Ce moi minimal et narcissique, qui ne sublime plus ses pulsions dans les objets de la culture, représente pour Anselm Jappe la subjectivité type du capitalisme, système lui-même fondé sur l’illimitation abstraite. Car ce type humain, de façon conjointe avec le système qui le génère, se présente comme une pure autoréférentialité, indifférente à tout ce qui ne participe pas à sa « croissance » sans limite. Comme « pulsion de mort », la néo-subjectivité narcissique se manifeste dans les tueries de masse (notamment les school shootings), meurtres d’un type nouveau. Qu’est-ce qui caractérise donc la violence postmoderne de ce type d’individu ? Acte souvent longuement médité froidement avant le jour J, ces assassinats nouveau genre sont souvent l’œuvre d’un jeune homme peu sociable et coupé de liens durables avec les autres, ayant passé beaucoup de temps à s’enfermer dans sa chambre et à jouer aux jeux vidéo[7]. Ressentant un profond sentiment de vide intérieur, le tueur semble mu par une volonté de s’inscrire de façon perverse dans le monde en amenant avec lui plusieurs personnes dont il ne sait pas vraiment distinguer l’extériorité par rapport à lui-même. L’acte s’achève généralement par une tentative de suicide de la part du tueur, s’il ne s’écroule pas avant sous les balles des policiers.
Une telle pulsion de mort peut se comprendre, à partir de l’éclairage de Freud, comme « une tendance cosmique à la décomposition et au retour au calme de la matière inorganique[8] », qui est caractéristique du narcissisme. Se terminant par l’autodestruction du sujet, la généralisation de ces tueries tend aussi à ouvrir le bal à un concours de « kills » (comme on dit dans le langage des communautés virtuelles), qui apparente la logique concurrentielle à ce type de funestes activités à la logique capitaliste. Les victimes de l’agresseur sont réduites à n’être que des instruments pour sa jouissance perverse, qui lui permettent d’augmenter son capital de vies enlevées.

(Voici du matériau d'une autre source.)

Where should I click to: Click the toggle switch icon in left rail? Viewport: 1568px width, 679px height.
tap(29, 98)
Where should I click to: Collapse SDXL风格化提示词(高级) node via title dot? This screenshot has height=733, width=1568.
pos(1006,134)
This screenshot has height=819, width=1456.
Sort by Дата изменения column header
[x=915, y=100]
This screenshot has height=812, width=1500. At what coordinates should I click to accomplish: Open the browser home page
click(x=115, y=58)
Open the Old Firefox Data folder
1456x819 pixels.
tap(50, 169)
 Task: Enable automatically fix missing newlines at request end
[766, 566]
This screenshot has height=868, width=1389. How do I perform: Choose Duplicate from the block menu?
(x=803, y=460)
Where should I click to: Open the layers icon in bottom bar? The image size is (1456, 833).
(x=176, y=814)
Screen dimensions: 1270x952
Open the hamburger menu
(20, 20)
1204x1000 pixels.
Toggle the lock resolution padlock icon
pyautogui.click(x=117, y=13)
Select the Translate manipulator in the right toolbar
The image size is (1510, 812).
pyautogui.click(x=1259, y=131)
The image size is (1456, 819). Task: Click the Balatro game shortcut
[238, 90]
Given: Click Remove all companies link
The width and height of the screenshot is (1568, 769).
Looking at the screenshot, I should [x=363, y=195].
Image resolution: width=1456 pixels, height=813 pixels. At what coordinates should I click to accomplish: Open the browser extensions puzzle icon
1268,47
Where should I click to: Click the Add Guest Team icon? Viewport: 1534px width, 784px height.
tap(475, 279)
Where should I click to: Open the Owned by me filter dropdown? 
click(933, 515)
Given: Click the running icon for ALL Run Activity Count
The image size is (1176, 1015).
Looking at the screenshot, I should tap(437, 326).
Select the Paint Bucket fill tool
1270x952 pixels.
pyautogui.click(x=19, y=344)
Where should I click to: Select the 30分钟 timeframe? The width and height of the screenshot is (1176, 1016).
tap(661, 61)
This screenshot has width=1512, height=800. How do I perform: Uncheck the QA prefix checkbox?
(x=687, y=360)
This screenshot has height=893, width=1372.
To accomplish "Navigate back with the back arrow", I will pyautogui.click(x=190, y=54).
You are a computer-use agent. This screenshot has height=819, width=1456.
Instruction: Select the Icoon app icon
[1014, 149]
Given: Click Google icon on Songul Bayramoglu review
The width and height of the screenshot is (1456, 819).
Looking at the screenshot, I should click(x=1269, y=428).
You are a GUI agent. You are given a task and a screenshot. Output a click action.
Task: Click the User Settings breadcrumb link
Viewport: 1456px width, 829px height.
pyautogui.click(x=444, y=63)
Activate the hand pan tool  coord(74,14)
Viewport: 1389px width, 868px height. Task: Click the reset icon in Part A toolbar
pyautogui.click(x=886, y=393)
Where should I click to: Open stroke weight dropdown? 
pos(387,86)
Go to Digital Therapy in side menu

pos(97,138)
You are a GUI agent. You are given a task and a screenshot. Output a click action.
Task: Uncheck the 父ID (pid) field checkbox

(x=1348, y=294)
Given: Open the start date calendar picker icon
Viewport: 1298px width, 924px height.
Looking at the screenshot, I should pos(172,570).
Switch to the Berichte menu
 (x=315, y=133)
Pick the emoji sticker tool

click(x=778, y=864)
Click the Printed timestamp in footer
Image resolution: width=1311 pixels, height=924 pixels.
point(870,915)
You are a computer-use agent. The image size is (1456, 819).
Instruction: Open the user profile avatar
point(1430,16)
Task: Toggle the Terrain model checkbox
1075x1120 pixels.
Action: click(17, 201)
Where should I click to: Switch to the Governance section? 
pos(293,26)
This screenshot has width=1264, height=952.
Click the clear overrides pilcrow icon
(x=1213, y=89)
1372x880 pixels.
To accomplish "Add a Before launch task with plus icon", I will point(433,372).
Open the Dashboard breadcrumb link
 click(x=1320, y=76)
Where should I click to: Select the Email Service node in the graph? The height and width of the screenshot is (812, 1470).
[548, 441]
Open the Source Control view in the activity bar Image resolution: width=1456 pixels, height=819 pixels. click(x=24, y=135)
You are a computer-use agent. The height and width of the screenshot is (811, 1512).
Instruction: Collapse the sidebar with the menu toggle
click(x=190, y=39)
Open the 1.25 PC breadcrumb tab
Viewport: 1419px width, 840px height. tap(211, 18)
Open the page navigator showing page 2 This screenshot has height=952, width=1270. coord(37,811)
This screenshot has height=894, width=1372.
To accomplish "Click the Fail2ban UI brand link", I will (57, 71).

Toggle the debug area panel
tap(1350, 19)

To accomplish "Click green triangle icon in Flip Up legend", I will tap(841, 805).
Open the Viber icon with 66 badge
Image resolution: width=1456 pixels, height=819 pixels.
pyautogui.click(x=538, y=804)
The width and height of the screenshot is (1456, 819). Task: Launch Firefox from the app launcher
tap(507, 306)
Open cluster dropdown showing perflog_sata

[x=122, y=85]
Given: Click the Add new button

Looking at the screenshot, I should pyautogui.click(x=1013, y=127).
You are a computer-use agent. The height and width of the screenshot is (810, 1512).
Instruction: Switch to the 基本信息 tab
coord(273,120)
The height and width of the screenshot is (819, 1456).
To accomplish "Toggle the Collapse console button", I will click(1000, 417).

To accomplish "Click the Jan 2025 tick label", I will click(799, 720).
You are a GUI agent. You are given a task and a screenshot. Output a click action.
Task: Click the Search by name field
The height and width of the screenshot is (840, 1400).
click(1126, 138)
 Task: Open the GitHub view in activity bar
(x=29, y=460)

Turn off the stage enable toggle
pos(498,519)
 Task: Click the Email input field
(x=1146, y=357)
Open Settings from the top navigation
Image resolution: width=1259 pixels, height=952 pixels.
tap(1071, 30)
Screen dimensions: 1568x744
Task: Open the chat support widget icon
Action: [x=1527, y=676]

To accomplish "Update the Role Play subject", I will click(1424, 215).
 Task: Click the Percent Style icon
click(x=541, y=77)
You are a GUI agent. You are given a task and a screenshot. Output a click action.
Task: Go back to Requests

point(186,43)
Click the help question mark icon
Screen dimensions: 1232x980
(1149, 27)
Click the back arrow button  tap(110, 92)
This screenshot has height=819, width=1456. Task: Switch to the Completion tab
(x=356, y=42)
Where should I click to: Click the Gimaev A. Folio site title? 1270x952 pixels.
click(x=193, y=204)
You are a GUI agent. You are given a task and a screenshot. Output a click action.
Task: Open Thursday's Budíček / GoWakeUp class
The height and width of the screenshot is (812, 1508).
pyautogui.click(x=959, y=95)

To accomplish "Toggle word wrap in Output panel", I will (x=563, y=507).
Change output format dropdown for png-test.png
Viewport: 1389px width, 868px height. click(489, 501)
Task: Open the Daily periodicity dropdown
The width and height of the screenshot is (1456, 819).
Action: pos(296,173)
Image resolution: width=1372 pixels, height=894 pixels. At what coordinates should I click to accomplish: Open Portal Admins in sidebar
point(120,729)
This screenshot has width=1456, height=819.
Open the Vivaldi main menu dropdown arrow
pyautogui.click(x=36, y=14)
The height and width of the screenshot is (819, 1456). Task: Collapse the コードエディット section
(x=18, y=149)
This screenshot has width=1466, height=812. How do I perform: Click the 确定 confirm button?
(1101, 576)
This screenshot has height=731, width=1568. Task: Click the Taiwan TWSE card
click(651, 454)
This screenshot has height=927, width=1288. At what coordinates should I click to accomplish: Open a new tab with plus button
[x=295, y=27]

La tuerie postmoderne, qui s’est manifestée dernièrement à deux reprises dans la Vieille capitale, apparaît également comme la subversion radicale et sans objet d’un Interdit archaïque, celui du meurtre, qui fonde l’être-ensemble. Elle est le stade suprême du nihilisme que produit une société particulière, fonctionnant, selon Pierre Legendre (lui-même fin analyste du « Crime du caporal Lortie » commis dans cette même ville en 1983), avec pour seul principe un « individualisme anti-normatif[9] », qui empêche les individus de se former en sujet, c’est-à-dire de devenir libres car soumis aux lois de l’humanité. Cette barbarie ne doit pas être saisie comme la négation du progrès technologique mais plutôt comme son revers. À travers elle se manifeste un problème éthico-politique profond, dont la clé, si l’on veut parvenir à le résoudre, réside dans la reconnaissance du caractère émancipateur de l’autorité, condition essentielle à la formation du moi. Car c’est bien à l’intérieur de ce monde narcissique, permissif et technophile que nous sommes confrontés à la violence sans objet de néo-sujets qui s’équipent de fusils d’assaut. Comme l’écrit Olivier Rey, elle est l’expression de « la technique la plus sophistiquée mise au service du plus archaïque, le couplage monstrueux de la surpuissance et de l’infantilisme, la figure hideuse de l’immature surarmé[10] ».